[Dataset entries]
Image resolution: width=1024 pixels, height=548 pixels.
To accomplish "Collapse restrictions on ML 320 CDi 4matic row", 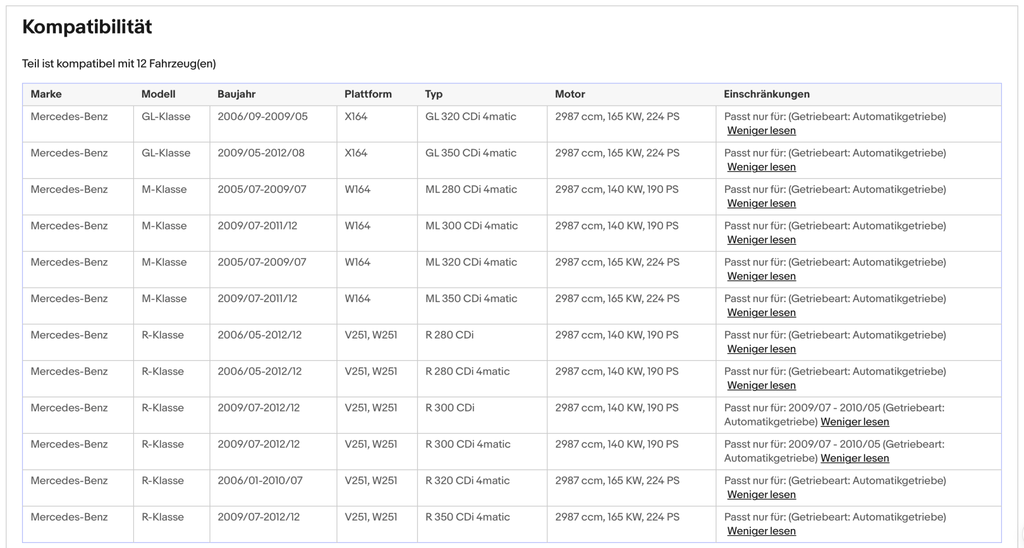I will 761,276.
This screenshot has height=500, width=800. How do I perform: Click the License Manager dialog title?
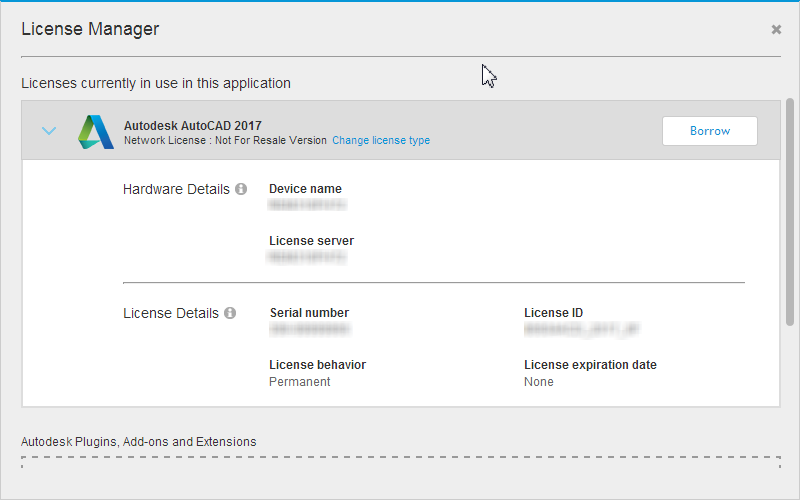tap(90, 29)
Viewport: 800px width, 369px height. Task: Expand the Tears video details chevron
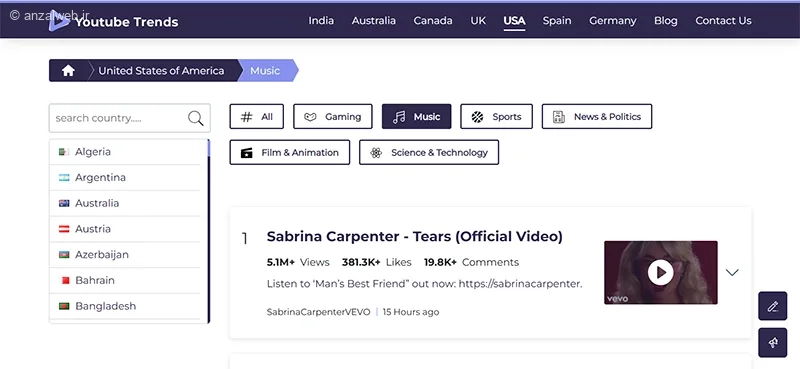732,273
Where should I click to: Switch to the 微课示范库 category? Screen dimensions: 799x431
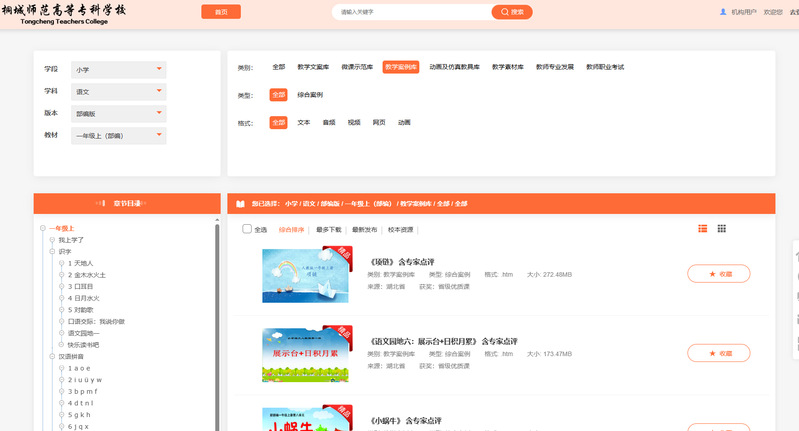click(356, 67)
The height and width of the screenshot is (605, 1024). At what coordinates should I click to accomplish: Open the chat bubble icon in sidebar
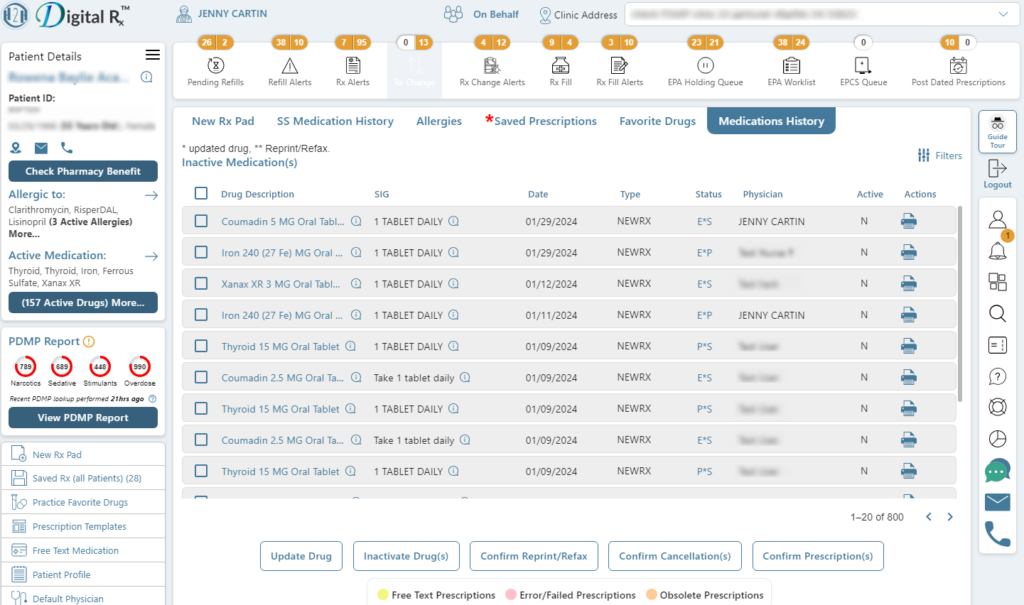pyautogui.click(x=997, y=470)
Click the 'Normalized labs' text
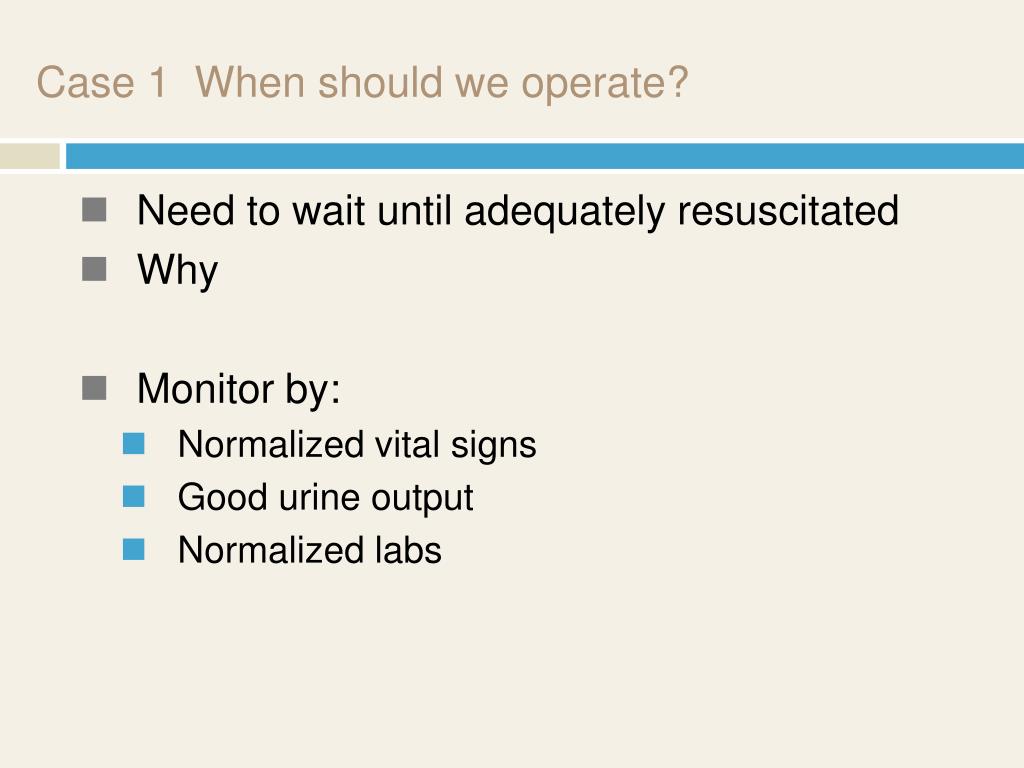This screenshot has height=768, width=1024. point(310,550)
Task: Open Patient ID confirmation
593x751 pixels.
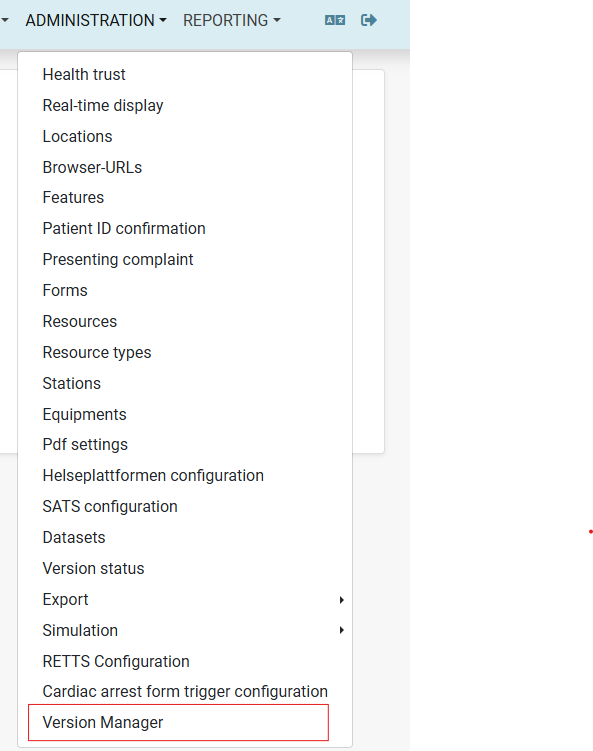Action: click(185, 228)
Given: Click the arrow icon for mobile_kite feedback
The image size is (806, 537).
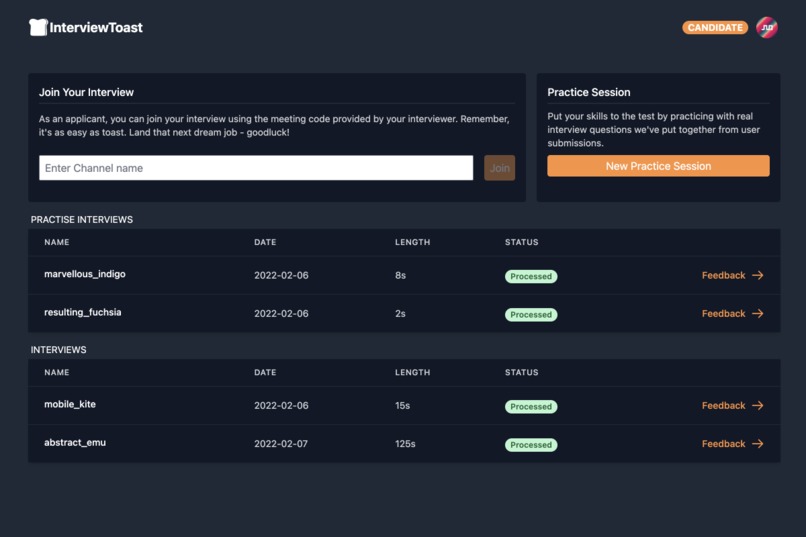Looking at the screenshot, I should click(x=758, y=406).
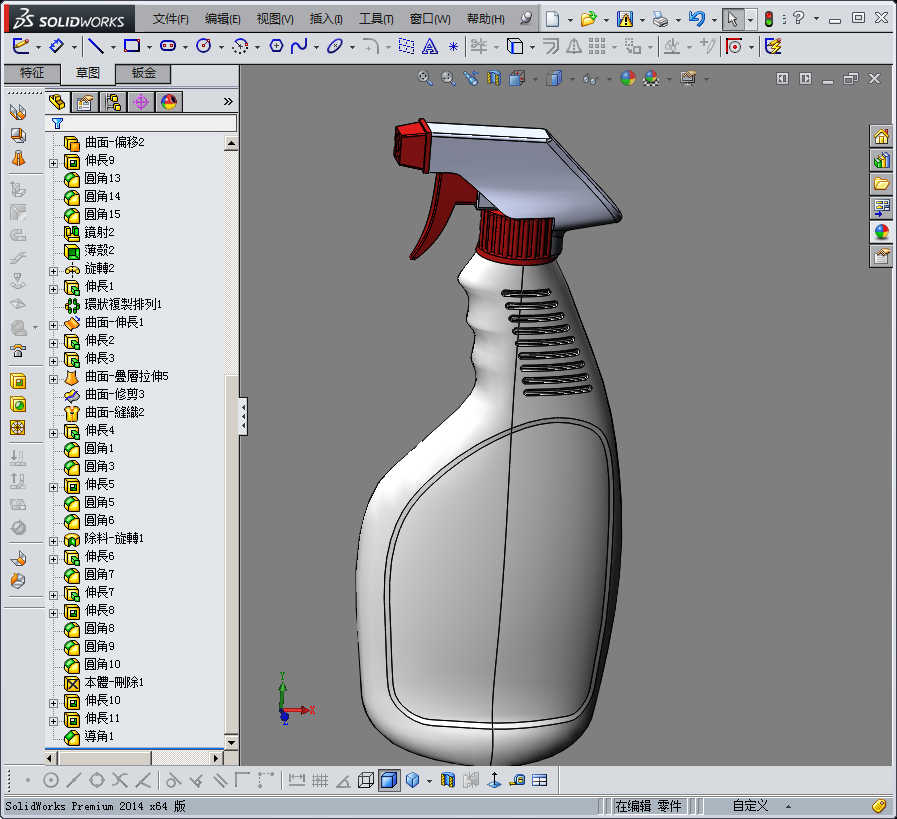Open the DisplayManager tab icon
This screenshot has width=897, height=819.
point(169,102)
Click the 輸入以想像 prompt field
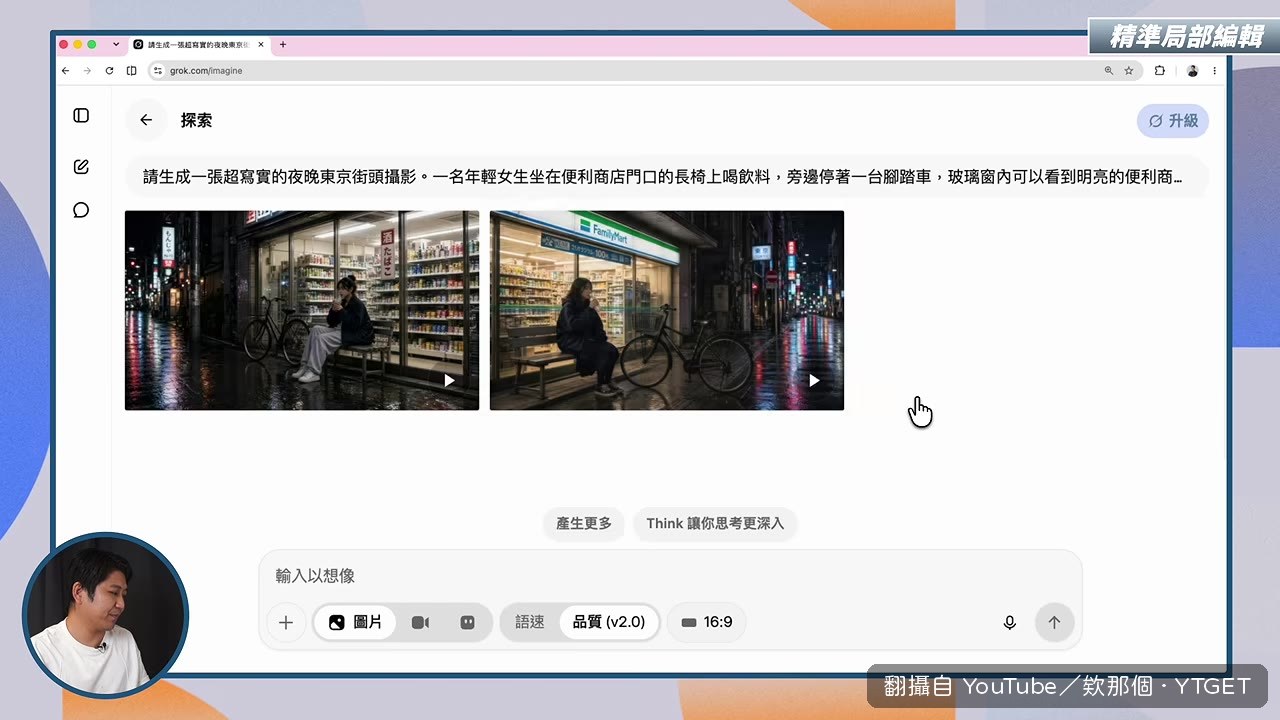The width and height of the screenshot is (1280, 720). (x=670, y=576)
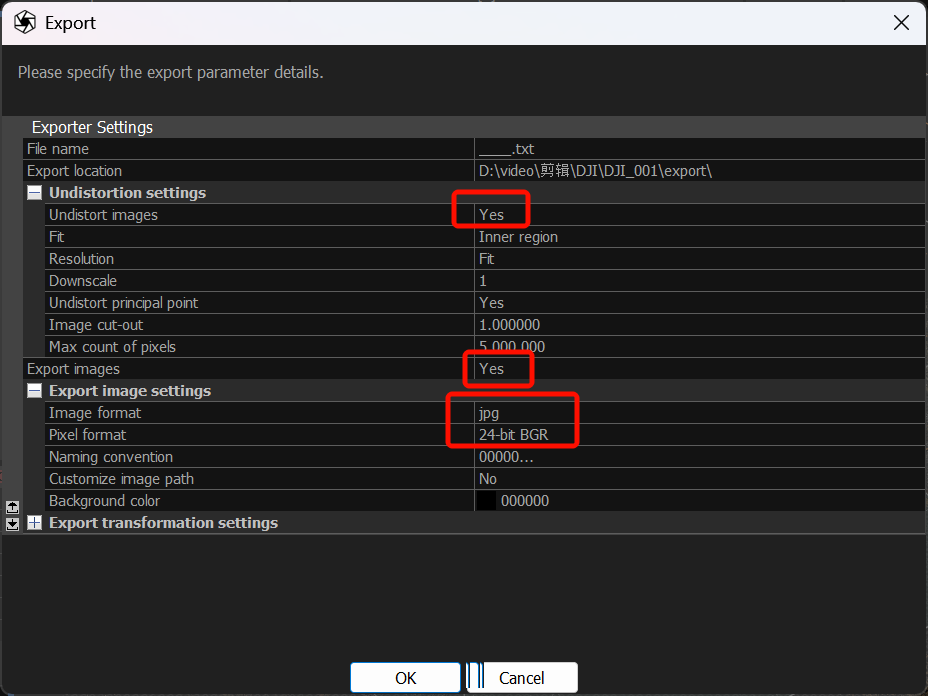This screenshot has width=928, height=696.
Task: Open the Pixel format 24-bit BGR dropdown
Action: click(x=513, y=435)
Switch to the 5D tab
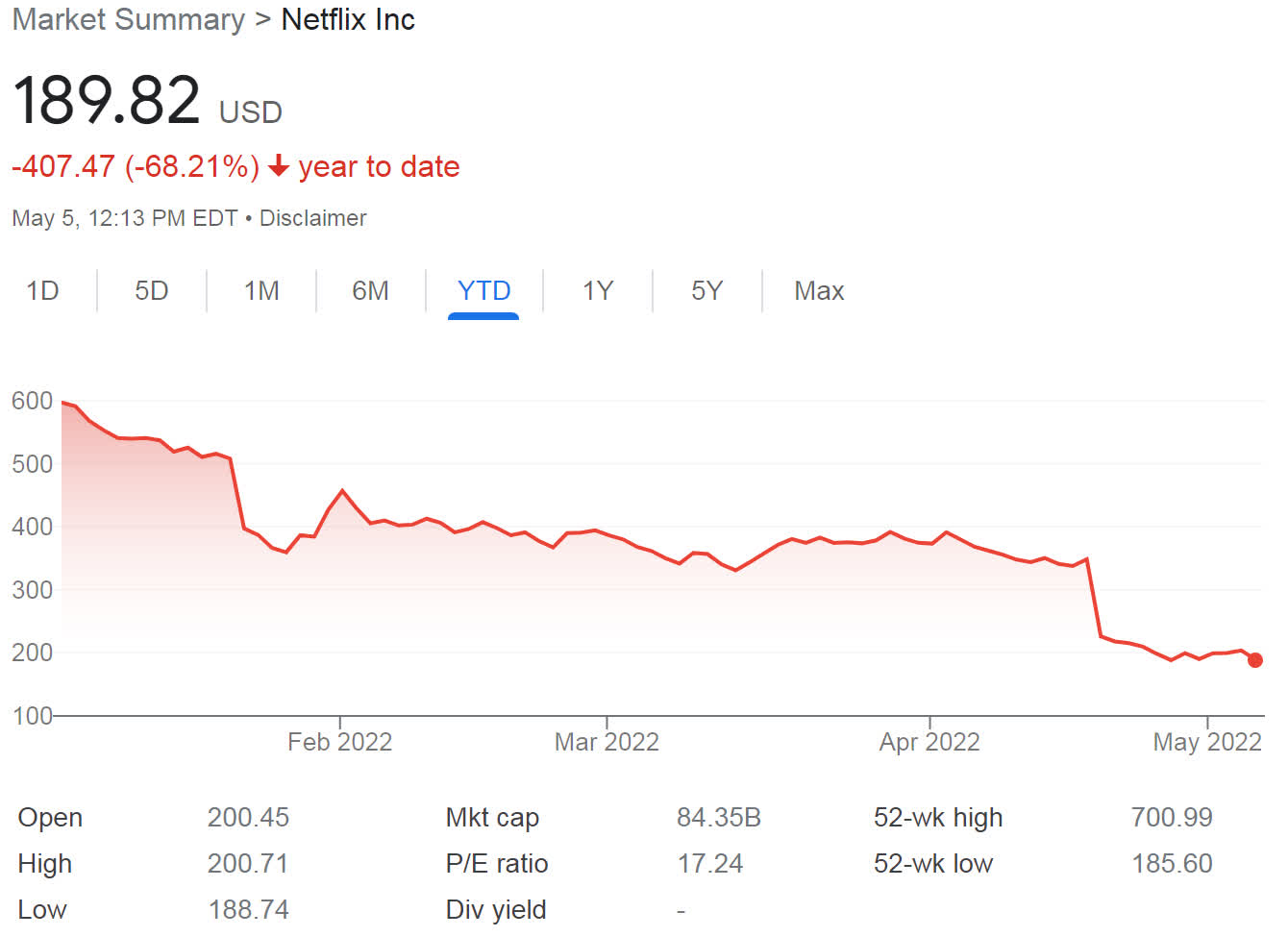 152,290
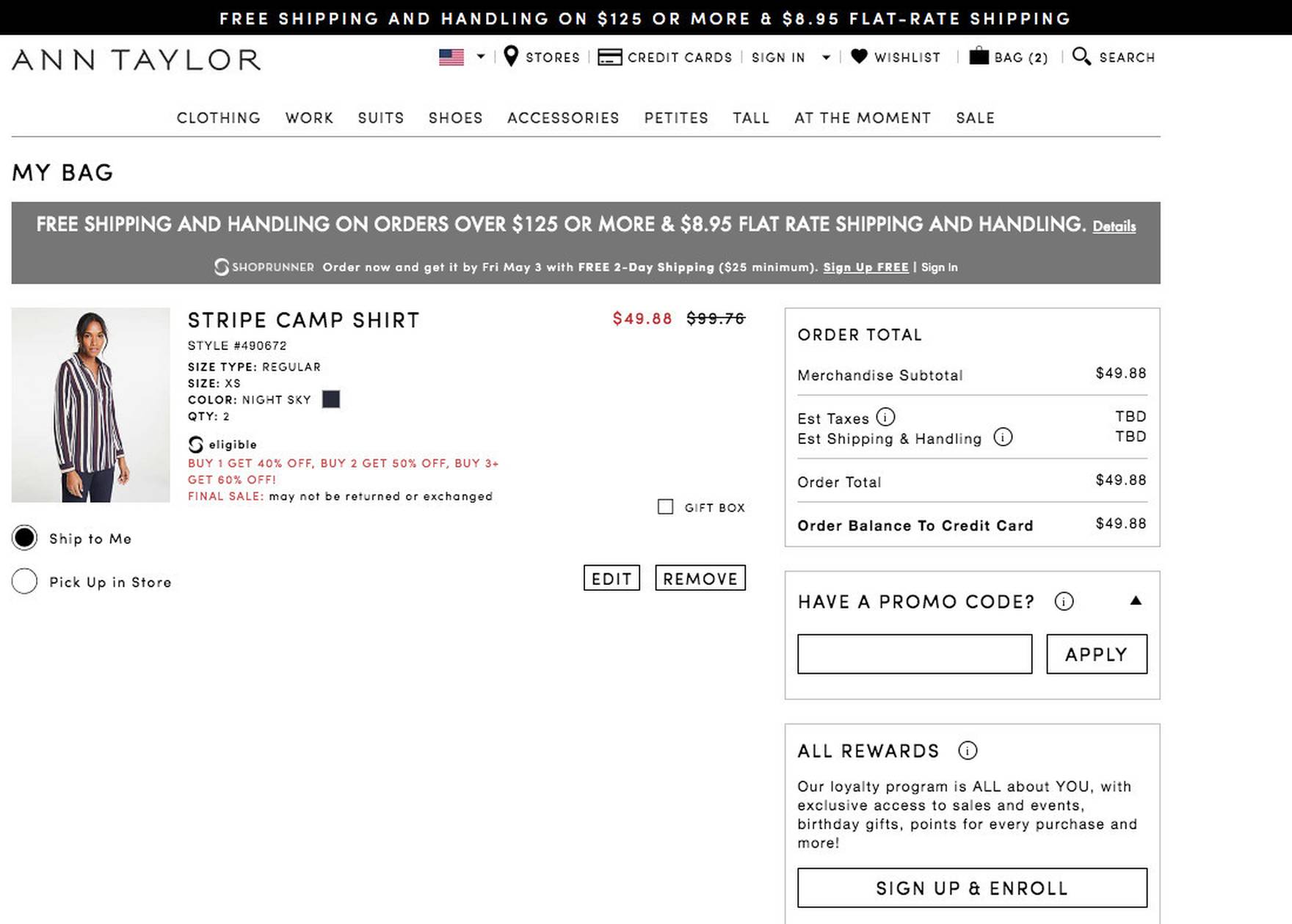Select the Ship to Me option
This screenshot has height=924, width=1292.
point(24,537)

What to produce: Omit the pictures and please write out exactly the lines between the one containing "Given: Click the" and the last line of the entries, both included.

Answer section:
Given: Click the arrow icon for mobile_kite feedback
The image size is (806, 537).
Looking at the screenshot, I should click(x=758, y=406).
Open the DisplayManager tab icon
This screenshot has width=897, height=819.
point(169,102)
Click the 輸入以想像 prompt field
The width and height of the screenshot is (1280, 720). (x=670, y=576)
This screenshot has width=928, height=696.
Task: Open the Pixel format 24-bit BGR dropdown
Action: click(x=513, y=435)
Switch to the 5D tab
 152,290
Select the Ship to Me option
This screenshot has height=924, width=1292.
point(24,537)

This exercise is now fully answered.